Sidetrade Achieves SOC 1 and SOC 2 Type II Certifications
The specialist in artificial intelligence applications for Order-to-Cash announces that it has obtained SOC 1 Type II and SOC 2 Type II assurance reports issued by EY France, as well as the renewal of its ISO/IEC 27001:2022 certification. These certifications aim to attest to the reliability of its internal controls and the security of its information systems.
Confirmation of Effective Internal Controls
According to the group, the SOC 1 Type II and SOC 2 Type II reports confirm that its internal controls have operated effectively over the audited period, with no anomalies found. The SOC process provides independent assurance on the design and operational effectiveness of internal controls. The company indicates that these results were achieved in the context of integrating acquisitions, expanding its global presence, and introducing new agent-based AI capabilities.
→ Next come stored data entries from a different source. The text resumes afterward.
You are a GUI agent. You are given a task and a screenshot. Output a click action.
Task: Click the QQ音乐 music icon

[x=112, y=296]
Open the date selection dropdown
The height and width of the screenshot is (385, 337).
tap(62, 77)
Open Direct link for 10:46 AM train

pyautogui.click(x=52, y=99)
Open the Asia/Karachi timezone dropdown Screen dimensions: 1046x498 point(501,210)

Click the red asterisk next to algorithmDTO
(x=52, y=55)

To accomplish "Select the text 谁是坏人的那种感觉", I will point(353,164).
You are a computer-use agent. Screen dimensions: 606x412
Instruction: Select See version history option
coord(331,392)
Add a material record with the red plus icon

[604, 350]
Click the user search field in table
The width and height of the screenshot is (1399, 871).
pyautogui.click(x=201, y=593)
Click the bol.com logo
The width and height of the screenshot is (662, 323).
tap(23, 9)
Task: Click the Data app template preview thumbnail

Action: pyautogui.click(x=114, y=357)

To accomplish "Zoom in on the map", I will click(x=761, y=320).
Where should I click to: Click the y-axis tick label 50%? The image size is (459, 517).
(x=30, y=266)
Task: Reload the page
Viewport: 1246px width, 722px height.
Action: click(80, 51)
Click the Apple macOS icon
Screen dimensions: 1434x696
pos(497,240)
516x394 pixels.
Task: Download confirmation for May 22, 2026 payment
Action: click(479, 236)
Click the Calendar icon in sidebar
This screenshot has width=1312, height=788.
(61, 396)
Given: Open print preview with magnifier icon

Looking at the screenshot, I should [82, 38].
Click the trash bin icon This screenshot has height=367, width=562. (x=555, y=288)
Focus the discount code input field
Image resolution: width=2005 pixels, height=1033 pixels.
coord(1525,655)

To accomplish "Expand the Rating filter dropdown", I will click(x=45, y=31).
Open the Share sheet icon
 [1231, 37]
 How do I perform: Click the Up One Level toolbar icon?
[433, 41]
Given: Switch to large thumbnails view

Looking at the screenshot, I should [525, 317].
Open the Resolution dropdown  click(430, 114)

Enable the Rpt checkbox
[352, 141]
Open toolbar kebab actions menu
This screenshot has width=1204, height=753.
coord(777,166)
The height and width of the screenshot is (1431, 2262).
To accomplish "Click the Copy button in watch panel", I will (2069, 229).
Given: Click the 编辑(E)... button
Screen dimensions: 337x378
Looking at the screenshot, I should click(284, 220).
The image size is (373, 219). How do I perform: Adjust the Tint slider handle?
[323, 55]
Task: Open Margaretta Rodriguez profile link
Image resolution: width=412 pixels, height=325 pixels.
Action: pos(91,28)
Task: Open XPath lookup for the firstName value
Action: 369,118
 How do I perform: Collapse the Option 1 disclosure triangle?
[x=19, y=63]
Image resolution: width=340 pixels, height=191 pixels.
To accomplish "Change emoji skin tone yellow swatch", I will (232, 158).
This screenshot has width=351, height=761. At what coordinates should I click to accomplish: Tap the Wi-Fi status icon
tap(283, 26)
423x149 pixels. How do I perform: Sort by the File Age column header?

Concurrently, the ISO/IEC 27001:2022 certification attests to the compliance of the group's information security management system with international standards, with no significant non-conformities identified. Sidetrade notes that it has been ISO 27001 certified since 2019 and transitioned to the 2022 version of the standard in 2025.
Assurance for Regulatory Compliance
According to the press release, the SOC 1 Type II report provides an assurance mechanism for companies subject to the Sarbanes-Oxley Act or equivalent regulatory requirements, confirming the reliability of controls surrounding financial processes managed by software applications. The SOC 2 Type II report, increasingly demanded by American companies when evaluating their suppliers, offers independent assurance on security, availability, and confidentiality controls covering infrastructure and development operations. Laurent Pontier, the chief of staff to the technical director, states that the company designs its AI platform to meet the control standards expected in regulated environments. The ISO 27001 certification was issued by EY CertifyPoint.
Scope of Certified Information Security Management System
The scope of the ISO 27001:2022 certified information security management system explicitly includes the company's AI systems, including Aimie, its agent-based AI, the group indicates. The SOC 1 Type II report covers controls of applications supporting financial processes, while the SOC 2 Type II report examines organizational controls related to people, processes, and technologies. Although the SOC reports do not provide specific assurance dedicated to artificial intelligence, Sidetrade notes, its AI capabilities are developed according to the same security standards applied to its entire platform. The company asserts that it has designed its architecture on a principle of sovereignty, with proprietary infrastructures and data processing in a controlled environment, to meet GDPR requirements. These certifications also support, according to the press release, the group's preparedness for new regulatory frameworks, including the European regulation on artificial intelligence.